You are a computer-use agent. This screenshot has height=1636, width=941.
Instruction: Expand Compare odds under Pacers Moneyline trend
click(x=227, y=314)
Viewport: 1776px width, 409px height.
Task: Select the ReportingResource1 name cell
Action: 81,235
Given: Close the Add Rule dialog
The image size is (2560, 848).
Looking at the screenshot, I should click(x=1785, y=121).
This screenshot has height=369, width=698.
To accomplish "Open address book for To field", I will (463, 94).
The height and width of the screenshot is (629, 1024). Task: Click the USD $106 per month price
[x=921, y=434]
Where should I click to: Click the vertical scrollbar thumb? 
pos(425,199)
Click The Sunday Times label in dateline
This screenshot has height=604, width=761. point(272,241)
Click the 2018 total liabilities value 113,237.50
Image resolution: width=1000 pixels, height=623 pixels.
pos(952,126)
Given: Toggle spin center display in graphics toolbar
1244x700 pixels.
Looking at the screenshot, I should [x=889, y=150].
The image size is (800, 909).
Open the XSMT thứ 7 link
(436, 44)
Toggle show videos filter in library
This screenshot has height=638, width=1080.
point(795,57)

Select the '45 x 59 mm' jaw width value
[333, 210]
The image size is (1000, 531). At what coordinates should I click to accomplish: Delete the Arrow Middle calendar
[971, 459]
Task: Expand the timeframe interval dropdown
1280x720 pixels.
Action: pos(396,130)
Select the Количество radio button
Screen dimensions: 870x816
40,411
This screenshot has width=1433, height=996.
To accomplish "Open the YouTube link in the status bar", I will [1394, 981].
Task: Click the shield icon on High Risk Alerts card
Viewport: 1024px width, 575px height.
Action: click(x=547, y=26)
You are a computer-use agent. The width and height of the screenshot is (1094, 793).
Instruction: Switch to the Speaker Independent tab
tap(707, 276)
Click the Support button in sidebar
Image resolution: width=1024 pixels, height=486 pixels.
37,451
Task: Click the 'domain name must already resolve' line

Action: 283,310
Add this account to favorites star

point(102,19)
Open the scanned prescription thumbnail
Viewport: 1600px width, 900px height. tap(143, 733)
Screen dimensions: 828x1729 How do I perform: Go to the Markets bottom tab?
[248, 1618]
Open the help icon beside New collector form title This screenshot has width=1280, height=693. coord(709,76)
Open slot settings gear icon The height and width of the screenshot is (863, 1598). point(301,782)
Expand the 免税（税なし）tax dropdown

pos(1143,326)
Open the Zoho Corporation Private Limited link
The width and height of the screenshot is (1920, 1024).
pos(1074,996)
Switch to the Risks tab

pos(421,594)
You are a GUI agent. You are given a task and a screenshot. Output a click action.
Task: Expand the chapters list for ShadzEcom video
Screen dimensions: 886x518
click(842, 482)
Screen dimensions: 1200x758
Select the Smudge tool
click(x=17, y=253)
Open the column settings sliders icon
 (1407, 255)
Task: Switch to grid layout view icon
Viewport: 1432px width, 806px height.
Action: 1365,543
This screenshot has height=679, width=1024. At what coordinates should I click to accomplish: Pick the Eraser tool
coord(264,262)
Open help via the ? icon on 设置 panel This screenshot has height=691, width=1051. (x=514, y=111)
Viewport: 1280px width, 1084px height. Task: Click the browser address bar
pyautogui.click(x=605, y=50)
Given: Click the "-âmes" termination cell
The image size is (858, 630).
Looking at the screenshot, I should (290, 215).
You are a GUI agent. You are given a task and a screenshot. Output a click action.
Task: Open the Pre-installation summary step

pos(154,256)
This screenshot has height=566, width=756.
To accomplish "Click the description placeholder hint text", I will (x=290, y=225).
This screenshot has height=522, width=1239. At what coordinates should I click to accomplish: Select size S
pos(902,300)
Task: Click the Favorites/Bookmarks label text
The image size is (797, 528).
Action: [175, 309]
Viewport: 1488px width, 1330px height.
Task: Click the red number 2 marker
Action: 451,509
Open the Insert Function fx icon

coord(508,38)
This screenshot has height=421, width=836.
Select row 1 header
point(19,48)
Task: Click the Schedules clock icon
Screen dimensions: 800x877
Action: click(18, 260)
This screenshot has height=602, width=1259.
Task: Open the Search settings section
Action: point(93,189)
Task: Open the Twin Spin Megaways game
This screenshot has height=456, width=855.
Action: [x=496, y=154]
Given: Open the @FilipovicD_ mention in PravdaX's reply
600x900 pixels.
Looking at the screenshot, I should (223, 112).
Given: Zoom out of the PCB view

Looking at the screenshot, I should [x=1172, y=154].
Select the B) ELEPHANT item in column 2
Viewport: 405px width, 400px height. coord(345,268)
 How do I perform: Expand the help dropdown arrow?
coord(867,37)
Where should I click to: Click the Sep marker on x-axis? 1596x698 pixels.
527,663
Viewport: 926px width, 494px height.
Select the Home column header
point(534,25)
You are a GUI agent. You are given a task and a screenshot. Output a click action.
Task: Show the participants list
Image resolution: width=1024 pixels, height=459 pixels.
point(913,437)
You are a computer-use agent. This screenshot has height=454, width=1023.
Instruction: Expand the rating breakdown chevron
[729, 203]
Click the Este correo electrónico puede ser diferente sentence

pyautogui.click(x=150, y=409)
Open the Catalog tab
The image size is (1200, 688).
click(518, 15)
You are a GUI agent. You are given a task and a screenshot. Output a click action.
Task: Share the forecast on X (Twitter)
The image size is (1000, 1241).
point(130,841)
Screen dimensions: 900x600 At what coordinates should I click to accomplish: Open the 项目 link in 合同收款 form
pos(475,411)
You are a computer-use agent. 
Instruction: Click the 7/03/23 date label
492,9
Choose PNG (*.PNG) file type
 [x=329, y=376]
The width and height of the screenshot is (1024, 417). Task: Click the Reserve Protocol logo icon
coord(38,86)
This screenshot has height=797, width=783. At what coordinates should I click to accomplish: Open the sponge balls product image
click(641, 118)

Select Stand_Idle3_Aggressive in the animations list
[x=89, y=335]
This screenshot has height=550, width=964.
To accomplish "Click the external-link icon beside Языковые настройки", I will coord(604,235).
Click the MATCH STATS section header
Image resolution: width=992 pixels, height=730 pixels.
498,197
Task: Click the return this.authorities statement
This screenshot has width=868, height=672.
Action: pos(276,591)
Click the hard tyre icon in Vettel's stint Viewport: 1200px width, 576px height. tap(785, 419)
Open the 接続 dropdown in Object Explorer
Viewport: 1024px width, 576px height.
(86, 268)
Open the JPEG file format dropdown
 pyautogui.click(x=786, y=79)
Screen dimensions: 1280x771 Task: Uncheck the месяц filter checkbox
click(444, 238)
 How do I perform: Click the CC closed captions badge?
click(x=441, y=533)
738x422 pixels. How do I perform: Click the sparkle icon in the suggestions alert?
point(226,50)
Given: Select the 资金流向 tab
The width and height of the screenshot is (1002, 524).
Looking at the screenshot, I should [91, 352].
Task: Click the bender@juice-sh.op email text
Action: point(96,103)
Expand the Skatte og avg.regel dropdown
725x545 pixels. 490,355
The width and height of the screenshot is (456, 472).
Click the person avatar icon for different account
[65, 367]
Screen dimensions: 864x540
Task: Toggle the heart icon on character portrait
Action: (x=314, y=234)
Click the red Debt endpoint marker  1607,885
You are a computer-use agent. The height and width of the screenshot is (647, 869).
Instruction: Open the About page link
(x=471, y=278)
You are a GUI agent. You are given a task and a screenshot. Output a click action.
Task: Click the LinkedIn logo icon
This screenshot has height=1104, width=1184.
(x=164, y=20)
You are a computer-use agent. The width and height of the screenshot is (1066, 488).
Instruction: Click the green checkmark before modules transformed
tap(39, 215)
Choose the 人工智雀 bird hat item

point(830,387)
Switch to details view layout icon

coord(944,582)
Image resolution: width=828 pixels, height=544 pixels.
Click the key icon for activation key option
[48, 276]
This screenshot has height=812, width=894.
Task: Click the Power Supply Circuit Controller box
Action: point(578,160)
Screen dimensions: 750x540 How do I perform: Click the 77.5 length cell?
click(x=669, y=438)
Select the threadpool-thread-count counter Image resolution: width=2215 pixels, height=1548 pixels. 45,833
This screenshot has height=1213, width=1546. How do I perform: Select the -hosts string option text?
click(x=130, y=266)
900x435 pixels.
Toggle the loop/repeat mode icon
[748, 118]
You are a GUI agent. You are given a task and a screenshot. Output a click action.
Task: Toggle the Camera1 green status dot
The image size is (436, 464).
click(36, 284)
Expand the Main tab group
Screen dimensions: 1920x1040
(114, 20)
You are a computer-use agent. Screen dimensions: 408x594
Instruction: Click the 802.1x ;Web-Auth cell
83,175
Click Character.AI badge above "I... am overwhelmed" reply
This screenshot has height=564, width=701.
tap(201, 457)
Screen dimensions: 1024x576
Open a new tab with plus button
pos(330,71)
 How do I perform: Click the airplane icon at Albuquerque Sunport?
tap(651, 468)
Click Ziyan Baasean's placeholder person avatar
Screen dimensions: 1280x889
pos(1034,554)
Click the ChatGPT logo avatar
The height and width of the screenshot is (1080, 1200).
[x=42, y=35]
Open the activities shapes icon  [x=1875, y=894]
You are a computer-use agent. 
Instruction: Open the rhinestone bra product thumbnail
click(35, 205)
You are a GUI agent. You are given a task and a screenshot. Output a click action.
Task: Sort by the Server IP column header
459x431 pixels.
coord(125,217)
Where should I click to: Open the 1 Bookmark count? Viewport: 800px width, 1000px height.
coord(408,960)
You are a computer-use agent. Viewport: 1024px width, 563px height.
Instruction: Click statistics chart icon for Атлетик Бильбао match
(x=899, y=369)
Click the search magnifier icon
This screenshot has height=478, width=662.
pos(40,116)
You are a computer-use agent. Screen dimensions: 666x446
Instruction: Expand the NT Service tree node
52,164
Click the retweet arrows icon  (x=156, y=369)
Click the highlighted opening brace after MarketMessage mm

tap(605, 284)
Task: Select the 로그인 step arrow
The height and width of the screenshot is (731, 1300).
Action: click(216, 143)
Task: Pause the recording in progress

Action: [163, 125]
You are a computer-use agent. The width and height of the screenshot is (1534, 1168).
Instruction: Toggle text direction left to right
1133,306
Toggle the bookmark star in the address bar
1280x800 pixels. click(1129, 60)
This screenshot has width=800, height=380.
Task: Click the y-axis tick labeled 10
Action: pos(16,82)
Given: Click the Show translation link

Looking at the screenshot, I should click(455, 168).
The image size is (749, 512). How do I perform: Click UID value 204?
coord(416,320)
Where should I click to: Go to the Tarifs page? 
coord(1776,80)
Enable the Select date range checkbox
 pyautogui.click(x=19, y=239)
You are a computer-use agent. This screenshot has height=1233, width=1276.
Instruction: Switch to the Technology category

---

### The problem
Go through the listing above and return each line that includes the word "status".

### Result for this exercise
To accomplish "Open the YouTube link in the status bar", I will [1394, 981].
Task: Toggle the Camera1 green status dot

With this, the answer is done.